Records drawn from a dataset
======

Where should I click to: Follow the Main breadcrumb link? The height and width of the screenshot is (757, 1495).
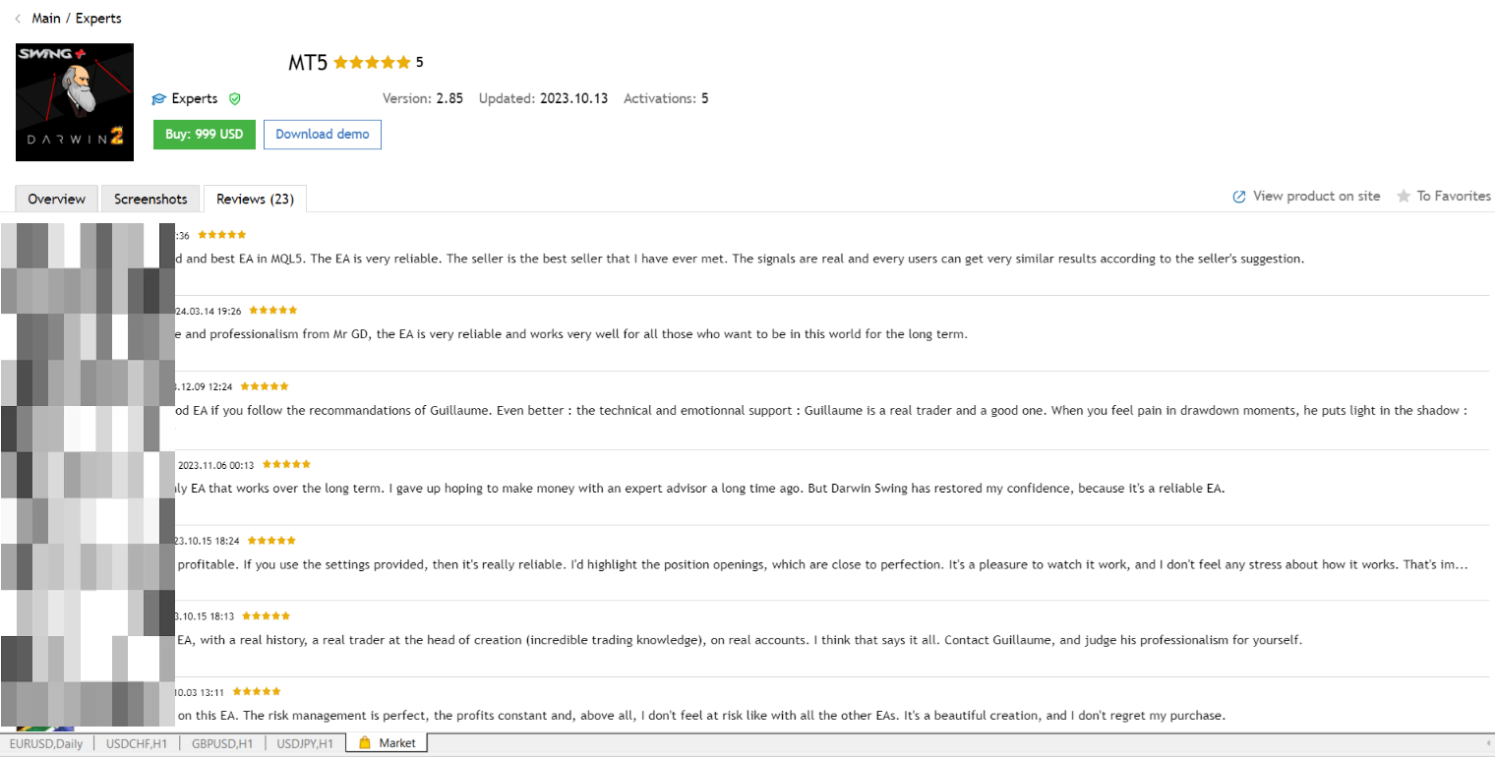click(46, 19)
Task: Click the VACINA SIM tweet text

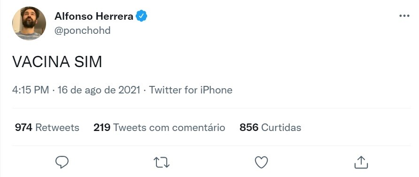Action: click(57, 62)
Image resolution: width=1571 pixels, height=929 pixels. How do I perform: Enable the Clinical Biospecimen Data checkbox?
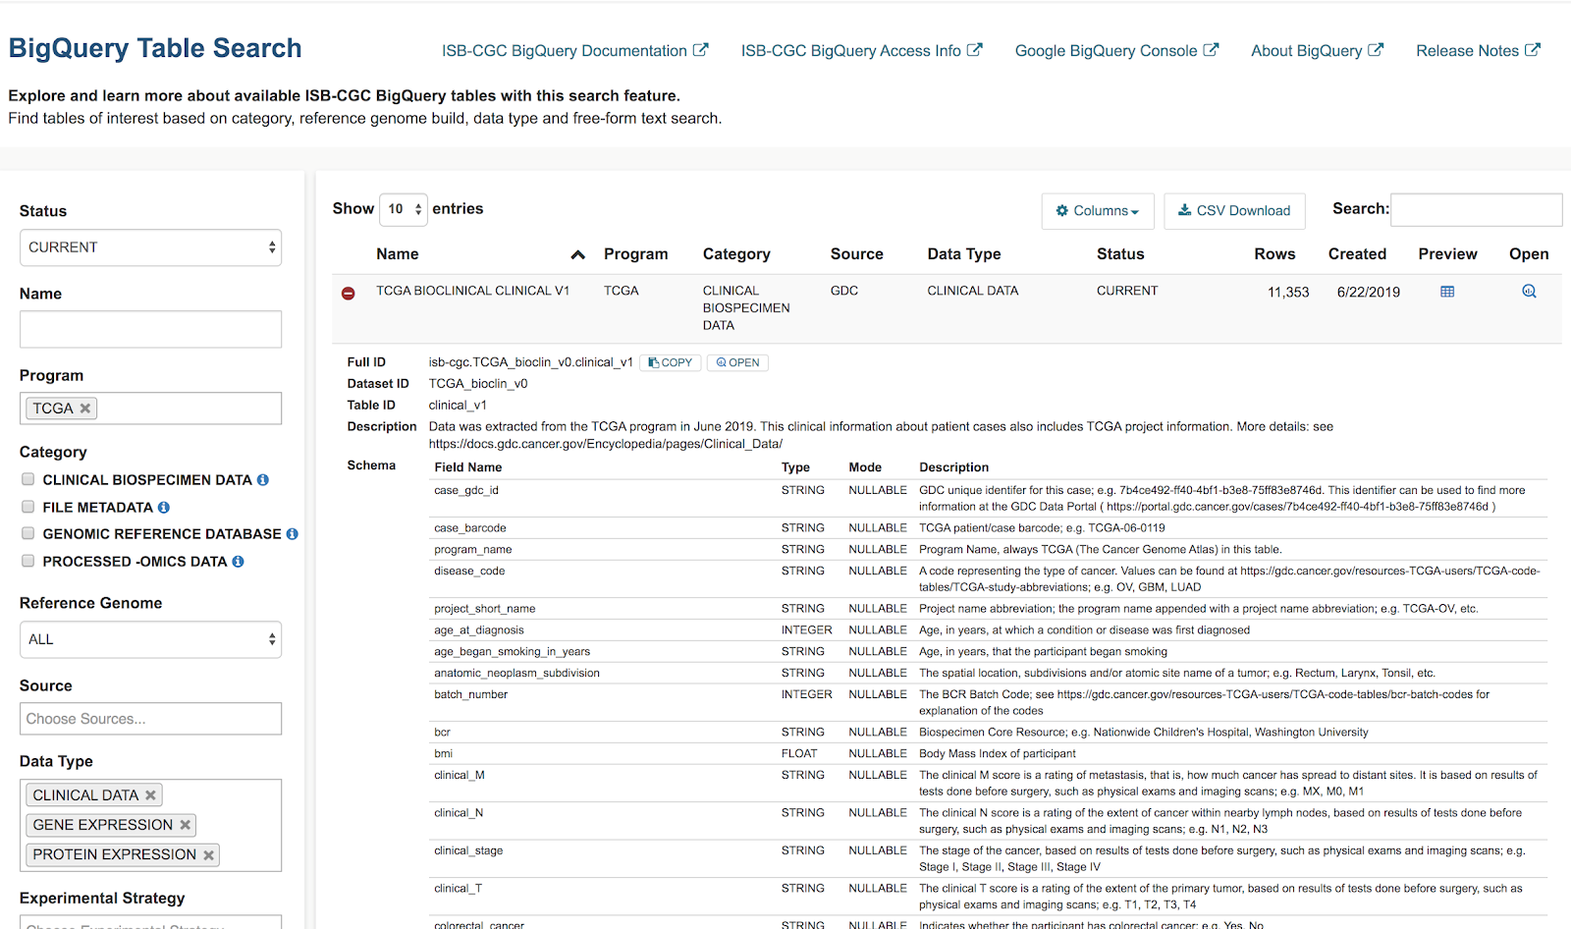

======

**Description of the task**
Restate word for word only the lines that run from the line holding "Task: Click the VACINA SIM tweet text" to the end of the data, both ends kept, leaving every picture out.

**Written response**
Task: Click the VACINA SIM tweet text

Action: click(57, 62)
Image resolution: width=1571 pixels, height=929 pixels. How do I perform: Enable the Clinical Biospecimen Data checkbox?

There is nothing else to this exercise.